County tests feasibility of 3D-printed affordable housing

Rendering of a proposed 3D-printed home in Santa Barbara County, California.

Rendering of a proposed 3D-printed home in Santa Barbara County, California. Courtesy of the Santa Barbara County Association of Governments

 

Connecting state and local government leaders

Santa Barbara County is using a state grant to 3D-print an affordable home in what it hopes will be a demonstration project other communities can learn from.

What happens when you combine a faith group, a state grant, a local housing trust fund and 3D-printing technology? For Santa Barbara County in California, the answer appears to be an experiment in affordable housing. 

The Santa Barbara County Association of Governments recently announced that it will receive  $5.3 million through California’s Regional Early Action Plan program, an initiative that funds projects that simultaneously address housing and climate change challenges. The funding will help support seven projects, including the construction of a prototype 3D-printed home that will allow the county to better understand how new technology could help address the affordable housing crisis. 

Santa Barbara County is not the first to turn to 3D printing for housing solutions. Chattanooga, Tennessee, for instance, is using the technology to build temporary shelters for people experiencing homelessness. In Greeley, Colorado, the city and state are working with Habitat for Humanity and the robotics company Alquist to build 300 affordable homes and develop a 3D-printing workforce.

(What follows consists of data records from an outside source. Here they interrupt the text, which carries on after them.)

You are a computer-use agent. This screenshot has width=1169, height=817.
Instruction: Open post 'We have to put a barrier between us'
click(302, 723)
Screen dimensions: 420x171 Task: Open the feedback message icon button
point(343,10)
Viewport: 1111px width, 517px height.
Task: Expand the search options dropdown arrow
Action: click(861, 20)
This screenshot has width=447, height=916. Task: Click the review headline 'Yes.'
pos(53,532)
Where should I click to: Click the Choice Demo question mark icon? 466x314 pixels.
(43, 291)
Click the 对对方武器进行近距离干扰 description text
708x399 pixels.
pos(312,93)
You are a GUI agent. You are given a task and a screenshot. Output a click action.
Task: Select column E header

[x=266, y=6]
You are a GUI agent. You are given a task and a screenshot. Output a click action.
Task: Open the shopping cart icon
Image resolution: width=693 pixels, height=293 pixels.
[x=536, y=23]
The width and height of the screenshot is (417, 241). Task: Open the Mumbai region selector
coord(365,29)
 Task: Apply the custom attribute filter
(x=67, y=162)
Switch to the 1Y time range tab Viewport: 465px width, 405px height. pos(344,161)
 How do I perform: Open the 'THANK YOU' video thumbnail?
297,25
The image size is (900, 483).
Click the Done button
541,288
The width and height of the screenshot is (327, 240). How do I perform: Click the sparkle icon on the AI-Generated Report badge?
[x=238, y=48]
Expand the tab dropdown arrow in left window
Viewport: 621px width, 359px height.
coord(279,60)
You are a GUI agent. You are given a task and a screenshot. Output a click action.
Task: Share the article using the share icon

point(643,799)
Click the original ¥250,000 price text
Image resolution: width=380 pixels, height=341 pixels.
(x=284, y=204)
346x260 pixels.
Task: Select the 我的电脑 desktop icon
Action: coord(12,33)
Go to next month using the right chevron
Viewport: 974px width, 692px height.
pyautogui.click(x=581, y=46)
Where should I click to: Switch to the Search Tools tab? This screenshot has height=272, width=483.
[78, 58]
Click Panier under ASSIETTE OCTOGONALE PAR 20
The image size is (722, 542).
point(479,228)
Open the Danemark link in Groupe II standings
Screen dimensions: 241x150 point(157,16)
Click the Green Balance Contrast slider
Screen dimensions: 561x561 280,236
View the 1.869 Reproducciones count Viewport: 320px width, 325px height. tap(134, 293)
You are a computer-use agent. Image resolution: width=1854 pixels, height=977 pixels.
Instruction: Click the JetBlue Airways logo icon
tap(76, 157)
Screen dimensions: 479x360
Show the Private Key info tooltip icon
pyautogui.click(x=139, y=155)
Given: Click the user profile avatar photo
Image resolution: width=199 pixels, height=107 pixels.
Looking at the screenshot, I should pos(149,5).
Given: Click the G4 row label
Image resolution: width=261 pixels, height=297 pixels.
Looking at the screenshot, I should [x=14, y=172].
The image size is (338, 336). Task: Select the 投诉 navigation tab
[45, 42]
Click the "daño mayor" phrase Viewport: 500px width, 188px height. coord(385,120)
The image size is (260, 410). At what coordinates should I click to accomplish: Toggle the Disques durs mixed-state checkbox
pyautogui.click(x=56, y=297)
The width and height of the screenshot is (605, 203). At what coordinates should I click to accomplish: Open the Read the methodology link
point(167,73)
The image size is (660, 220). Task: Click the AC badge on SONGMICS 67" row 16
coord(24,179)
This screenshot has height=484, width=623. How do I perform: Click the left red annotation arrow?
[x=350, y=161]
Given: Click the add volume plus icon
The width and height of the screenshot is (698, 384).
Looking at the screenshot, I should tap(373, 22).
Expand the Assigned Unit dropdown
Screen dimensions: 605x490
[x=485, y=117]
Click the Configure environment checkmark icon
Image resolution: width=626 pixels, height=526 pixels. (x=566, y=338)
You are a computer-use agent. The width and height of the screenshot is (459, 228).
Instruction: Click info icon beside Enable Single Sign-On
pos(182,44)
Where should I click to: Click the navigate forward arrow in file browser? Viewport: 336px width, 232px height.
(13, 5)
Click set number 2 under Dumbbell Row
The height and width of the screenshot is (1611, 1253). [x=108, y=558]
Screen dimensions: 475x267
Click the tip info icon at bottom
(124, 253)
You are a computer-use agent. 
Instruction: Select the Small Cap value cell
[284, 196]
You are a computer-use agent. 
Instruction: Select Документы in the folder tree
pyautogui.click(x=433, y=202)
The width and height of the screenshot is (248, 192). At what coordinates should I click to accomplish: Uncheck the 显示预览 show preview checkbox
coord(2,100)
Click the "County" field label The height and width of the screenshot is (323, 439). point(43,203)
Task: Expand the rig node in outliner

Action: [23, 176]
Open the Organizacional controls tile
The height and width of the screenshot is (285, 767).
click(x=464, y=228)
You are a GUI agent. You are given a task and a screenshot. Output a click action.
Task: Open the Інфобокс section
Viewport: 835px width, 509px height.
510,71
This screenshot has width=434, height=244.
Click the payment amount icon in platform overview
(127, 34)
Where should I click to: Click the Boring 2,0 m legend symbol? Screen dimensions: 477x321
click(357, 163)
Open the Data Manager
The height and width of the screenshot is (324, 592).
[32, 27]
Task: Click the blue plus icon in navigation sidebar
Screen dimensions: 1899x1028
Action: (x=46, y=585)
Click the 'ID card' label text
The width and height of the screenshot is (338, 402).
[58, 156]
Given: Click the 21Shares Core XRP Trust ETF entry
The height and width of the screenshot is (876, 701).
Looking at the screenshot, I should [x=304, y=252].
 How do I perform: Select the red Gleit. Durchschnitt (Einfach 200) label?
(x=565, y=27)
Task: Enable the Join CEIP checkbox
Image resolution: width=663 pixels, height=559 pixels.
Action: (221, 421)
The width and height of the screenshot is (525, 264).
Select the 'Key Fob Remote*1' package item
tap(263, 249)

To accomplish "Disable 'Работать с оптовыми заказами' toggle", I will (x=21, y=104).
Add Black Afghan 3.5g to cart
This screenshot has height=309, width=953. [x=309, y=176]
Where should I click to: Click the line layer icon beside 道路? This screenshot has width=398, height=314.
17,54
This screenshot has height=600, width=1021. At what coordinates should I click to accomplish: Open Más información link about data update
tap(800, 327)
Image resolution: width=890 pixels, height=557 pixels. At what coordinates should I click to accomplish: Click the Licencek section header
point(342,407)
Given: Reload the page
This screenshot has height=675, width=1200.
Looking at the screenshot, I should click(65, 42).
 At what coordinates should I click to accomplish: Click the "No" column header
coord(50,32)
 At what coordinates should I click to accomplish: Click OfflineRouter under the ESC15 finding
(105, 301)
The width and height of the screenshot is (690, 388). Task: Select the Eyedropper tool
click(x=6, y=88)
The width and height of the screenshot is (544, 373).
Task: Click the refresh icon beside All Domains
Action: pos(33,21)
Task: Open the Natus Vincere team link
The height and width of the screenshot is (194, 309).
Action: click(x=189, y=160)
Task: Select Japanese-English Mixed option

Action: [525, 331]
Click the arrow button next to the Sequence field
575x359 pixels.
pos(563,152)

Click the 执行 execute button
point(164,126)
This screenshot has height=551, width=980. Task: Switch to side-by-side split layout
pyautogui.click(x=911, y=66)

Santa Barbara County, meanwhile, is exploring the new technology as a means of quickly developing long-term affordable housing and leveraging relationships with community-based organizations to bring its own project to life. 

“We liked the 3D printing because it seems very flexible,” said Jennifer McGovern, president and CEO of the Housing Trust Fund of Santa Barbara County, a co-sponsor for the project.

“It could do a variety of types of housing, everything from tiny homes to accessory dwelling units and potentially multifamily.”

The Housing Trust Fund is partnering with the Cambridge Drive Community Church on the project. They will construct the first 3D-printed home in the county, and likely one of just a handful that exist in the state, McGovern said. The home will be built on underutilized church property and will have a restrictive covenant, meaning it will need to remain affordable for at least 30 years in exchange for financing. The church already has ties to a local organization that serves women and children experiencing homelessness, and a family from that program will eventually live in the 3D-printed home. 

The average cost of a home in Santa Barbara County is about $870,000, a nearly 10% increase over last year, according to the real estate company Redfin. The county is building the home in Goleta, a small city in the southern part of the county where a single-family home typically costs somewhere in the neighborhood of $1.5 million, McGovern said. The total cost of the 3D-printed project has yet to be determined as the organizations wait on concrete quotes, but McGovern said she hopes to see the new home completed at no more than half that price, paid for in part with $375,000 from the state grant. 

“It's still expensive for our area,” McGovern noted “But it's going to be much less.”

Affordability won’t be the home’s only star quality. The “ink” of the 3D printer will be made of climate-resilient concrete, an increasingly desirable feature as wildfires blaze across Southern California, McGovern said. 

3D-printed homes are built by robotic arms with nozzles that deposit layers of material to create walls. It’s a much faster process than traditional construction, in many cases taking no longer than a few days. That can save developers a huge chunk of change as it limits interest accrued on a construction loan, McGovern said. 

But other parts of the construction process will still take time, she added. A foundation must still be laid and windows, doors, plumbing and electricity installed by contractors. Plus, a new technology like 3D printing doesn’t exactly make navigating red tape quick or easy. 

Working with new building technology inevitably presents challenges that don’t exist for other methods of housing construction. One of the biggest is navigating building codes. 3D technology is so new that many cities and states don’t have ordinances or regulations to guide construction. That adds an extra step for developers, McGovern said. 

Apis Core, the 3D printing company executing the project in Goleta, worked with a third-party engineering firm to study the structural integrity of its printed walls. The study found that the 3D-printed walls were comparable to traditional concrete masonry, which is allowable under current California building codes. With those results in hand, the project’s leaders secured approval for a single-story 3D-printed home from local building officials. That process, however, would need to be replicated for multi-story buildings, especially in an earthquake-prone state like California. 

The Santa Barbara County project leaders plan to write up their experience as a case study for other communities that want to learn about 3D-printed homes, McGovern said. “We're also going to film the 3D printing and disseminate the whole study… and whatever the findings are just to get it out there as an option for people.”

“I think [3D printing homes] has a lot of appeal,” McGovern said “The speed and potential savings and the climate resilience and fire resistance …  is important in many California communities.”